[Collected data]
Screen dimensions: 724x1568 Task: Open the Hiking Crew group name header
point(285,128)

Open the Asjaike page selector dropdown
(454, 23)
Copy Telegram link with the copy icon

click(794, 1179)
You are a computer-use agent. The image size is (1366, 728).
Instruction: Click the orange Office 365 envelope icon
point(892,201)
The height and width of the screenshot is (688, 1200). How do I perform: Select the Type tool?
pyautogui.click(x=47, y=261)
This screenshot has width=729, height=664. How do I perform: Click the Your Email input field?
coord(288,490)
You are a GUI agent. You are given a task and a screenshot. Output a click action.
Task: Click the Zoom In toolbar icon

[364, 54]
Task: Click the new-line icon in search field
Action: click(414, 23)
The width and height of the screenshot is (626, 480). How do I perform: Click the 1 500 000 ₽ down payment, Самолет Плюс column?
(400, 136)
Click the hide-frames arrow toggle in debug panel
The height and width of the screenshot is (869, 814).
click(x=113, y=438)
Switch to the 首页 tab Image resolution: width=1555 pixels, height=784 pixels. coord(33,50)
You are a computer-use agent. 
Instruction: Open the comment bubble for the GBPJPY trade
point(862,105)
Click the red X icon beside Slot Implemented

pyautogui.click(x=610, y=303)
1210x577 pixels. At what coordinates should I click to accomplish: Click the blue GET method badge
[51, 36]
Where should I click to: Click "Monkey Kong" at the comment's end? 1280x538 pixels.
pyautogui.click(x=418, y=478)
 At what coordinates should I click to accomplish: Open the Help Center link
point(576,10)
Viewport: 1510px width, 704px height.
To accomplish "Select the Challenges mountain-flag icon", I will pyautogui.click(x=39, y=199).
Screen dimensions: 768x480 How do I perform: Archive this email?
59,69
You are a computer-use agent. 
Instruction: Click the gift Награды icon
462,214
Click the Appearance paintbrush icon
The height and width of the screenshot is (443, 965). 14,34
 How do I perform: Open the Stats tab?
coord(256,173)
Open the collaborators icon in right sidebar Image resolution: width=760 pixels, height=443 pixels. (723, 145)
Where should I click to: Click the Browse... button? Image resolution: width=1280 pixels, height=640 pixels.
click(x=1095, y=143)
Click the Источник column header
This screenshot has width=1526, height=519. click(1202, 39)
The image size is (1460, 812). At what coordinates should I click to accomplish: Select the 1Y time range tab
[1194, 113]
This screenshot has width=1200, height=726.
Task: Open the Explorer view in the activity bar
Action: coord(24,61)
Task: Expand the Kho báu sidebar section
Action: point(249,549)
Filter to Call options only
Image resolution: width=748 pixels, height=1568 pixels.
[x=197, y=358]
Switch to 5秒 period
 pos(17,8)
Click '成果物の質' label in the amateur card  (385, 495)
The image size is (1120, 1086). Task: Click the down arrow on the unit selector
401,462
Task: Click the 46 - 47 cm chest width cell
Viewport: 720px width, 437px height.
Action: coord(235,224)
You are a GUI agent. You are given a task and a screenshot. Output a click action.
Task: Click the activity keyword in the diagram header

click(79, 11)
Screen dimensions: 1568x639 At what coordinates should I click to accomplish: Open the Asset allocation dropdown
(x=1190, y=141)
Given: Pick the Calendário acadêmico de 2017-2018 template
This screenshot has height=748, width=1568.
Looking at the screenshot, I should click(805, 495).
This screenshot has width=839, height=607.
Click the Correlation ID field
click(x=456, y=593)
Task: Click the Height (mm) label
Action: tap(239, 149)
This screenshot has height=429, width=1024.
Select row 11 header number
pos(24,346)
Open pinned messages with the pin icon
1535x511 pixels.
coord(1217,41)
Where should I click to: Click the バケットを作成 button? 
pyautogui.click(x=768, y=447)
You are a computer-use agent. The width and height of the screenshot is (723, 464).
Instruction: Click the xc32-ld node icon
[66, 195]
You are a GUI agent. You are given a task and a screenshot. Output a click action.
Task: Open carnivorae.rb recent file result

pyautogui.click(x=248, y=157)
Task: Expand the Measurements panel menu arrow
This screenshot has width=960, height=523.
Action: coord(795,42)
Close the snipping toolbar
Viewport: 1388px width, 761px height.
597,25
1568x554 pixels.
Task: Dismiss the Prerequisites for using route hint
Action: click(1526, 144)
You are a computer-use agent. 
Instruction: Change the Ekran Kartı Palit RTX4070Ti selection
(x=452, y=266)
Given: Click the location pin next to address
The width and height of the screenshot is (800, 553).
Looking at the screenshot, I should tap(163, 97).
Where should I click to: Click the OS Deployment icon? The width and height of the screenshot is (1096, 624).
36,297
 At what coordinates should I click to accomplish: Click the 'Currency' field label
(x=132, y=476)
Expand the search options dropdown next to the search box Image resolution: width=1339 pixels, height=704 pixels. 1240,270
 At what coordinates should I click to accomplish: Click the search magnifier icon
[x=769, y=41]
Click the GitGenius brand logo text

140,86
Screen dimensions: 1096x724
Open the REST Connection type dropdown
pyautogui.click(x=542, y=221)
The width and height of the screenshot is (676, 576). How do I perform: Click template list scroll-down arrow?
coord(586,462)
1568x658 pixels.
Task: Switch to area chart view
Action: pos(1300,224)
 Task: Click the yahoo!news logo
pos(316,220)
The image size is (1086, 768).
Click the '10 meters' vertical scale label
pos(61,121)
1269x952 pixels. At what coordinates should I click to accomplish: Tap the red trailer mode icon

Task objective:
Whenever a line of the data above includes the word "next", copy that line.

Output below:
Given: Click the location pin next to address
Expand the search options dropdown next to the search box Image resolution: width=1339 pixels, height=704 pixels. 1240,270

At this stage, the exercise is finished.